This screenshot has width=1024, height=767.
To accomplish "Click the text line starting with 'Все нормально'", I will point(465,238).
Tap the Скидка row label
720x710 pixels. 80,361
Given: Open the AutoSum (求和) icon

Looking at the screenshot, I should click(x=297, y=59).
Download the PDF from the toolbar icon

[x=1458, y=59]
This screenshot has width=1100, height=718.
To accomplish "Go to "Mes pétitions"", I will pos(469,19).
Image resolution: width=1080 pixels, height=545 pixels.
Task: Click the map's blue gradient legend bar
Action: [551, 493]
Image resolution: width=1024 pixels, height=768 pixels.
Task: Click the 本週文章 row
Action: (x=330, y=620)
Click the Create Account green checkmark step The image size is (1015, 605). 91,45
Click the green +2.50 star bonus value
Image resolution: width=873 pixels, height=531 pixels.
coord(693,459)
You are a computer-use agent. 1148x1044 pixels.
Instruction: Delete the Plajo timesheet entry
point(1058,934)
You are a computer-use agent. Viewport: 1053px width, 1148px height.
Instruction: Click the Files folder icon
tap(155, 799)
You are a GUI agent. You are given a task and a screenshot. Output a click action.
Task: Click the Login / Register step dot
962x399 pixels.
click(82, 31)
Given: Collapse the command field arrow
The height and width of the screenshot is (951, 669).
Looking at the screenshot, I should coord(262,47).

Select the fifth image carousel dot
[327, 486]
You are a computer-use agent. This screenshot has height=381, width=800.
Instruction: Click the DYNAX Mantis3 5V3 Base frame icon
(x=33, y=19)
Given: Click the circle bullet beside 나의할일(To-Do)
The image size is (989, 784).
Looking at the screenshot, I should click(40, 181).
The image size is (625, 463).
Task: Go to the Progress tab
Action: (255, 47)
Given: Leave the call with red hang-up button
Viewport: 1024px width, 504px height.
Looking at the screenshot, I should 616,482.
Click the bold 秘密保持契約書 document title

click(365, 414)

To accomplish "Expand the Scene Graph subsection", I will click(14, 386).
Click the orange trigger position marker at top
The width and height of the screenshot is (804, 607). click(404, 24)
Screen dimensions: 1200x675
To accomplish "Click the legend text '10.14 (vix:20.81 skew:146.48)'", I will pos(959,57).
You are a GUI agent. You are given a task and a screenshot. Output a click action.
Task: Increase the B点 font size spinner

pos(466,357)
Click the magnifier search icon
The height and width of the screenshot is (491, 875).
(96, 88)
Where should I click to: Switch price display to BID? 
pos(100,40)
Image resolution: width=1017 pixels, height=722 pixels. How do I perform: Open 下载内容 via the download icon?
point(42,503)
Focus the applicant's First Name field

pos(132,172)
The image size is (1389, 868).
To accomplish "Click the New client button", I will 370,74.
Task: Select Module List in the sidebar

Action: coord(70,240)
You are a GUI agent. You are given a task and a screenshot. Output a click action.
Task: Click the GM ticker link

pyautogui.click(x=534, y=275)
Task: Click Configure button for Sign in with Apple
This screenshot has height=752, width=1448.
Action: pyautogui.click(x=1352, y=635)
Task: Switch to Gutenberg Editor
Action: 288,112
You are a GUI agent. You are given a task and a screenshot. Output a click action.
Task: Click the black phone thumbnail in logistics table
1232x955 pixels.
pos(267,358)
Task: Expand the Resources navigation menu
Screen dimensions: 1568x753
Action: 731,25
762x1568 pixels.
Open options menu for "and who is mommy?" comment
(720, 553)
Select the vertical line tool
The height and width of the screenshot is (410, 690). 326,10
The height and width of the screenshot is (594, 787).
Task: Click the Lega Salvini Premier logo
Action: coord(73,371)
--- --- ---
[Problem description] Print the records again in their entirety, character for character.

[Finished task]
This screenshot has width=1024, height=767.
To accomplish "Click the text line starting with 'Все нормально'", I will point(465,238).
Tap the Скидка row label
720x710 pixels. 80,361
Given: Open the AutoSum (求和) icon

Looking at the screenshot, I should click(x=297, y=59).
Download the PDF from the toolbar icon

[x=1458, y=59]
This screenshot has width=1100, height=718.
To accomplish "Go to "Mes pétitions"", I will pos(469,19).
Image resolution: width=1080 pixels, height=545 pixels.
Task: Click the map's blue gradient legend bar
Action: [551, 493]
Image resolution: width=1024 pixels, height=768 pixels.
Task: Click the 本週文章 row
Action: (x=330, y=620)
Click the Create Account green checkmark step The image size is (1015, 605). 91,45
Click the green +2.50 star bonus value
Image resolution: width=873 pixels, height=531 pixels.
coord(693,459)
You are a computer-use agent. 1148x1044 pixels.
Instruction: Delete the Plajo timesheet entry
point(1058,934)
You are a computer-use agent. Viewport: 1053px width, 1148px height.
Instruction: Click the Files folder icon
tap(155, 799)
You are a GUI agent. You are given a task and a screenshot. Output a click action.
Task: Click the Login / Register step dot
962x399 pixels.
click(82, 31)
Given: Collapse the command field arrow
The height and width of the screenshot is (951, 669).
Looking at the screenshot, I should coord(262,47).

Select the fifth image carousel dot
[327, 486]
You are a computer-use agent. This screenshot has height=381, width=800.
Instruction: Click the DYNAX Mantis3 5V3 Base frame icon
(x=33, y=19)
Given: Click the circle bullet beside 나의할일(To-Do)
The image size is (989, 784).
Looking at the screenshot, I should click(40, 181).
The image size is (625, 463).
Task: Go to the Progress tab
Action: (255, 47)
Given: Leave the call with red hang-up button
Viewport: 1024px width, 504px height.
Looking at the screenshot, I should 616,482.
Click the bold 秘密保持契約書 document title

click(365, 414)

To accomplish "Expand the Scene Graph subsection", I will click(14, 386).
Click the orange trigger position marker at top
The width and height of the screenshot is (804, 607). click(404, 24)
Screen dimensions: 1200x675
To accomplish "Click the legend text '10.14 (vix:20.81 skew:146.48)'", I will pos(959,57).
You are a GUI agent. You are given a task and a screenshot. Output a click action.
Task: Increase the B点 font size spinner

pos(466,357)
Click the magnifier search icon
The height and width of the screenshot is (491, 875).
(96, 88)
Where should I click to: Switch price display to BID? 
pos(100,40)
Image resolution: width=1017 pixels, height=722 pixels. How do I perform: Open 下载内容 via the download icon?
point(42,503)
Focus the applicant's First Name field

pos(132,172)
The image size is (1389, 868).
To accomplish "Click the New client button", I will 370,74.
Task: Select Module List in the sidebar

Action: coord(70,240)
You are a GUI agent. You are given a task and a screenshot. Output a click action.
Task: Click the GM ticker link

pyautogui.click(x=534, y=275)
Task: Click Configure button for Sign in with Apple
This screenshot has height=752, width=1448.
Action: pyautogui.click(x=1352, y=635)
Task: Switch to Gutenberg Editor
Action: 288,112
You are a GUI agent. You are given a task and a screenshot. Output a click action.
Task: Click the black phone thumbnail in logistics table
1232x955 pixels.
pos(267,358)
Task: Expand the Resources navigation menu
Screen dimensions: 1568x753
Action: 731,25
762x1568 pixels.
Open options menu for "and who is mommy?" comment
(720, 553)
Select the vertical line tool
The height and width of the screenshot is (410, 690). 326,10
The height and width of the screenshot is (594, 787).
Task: Click the Lega Salvini Premier logo
Action: coord(73,371)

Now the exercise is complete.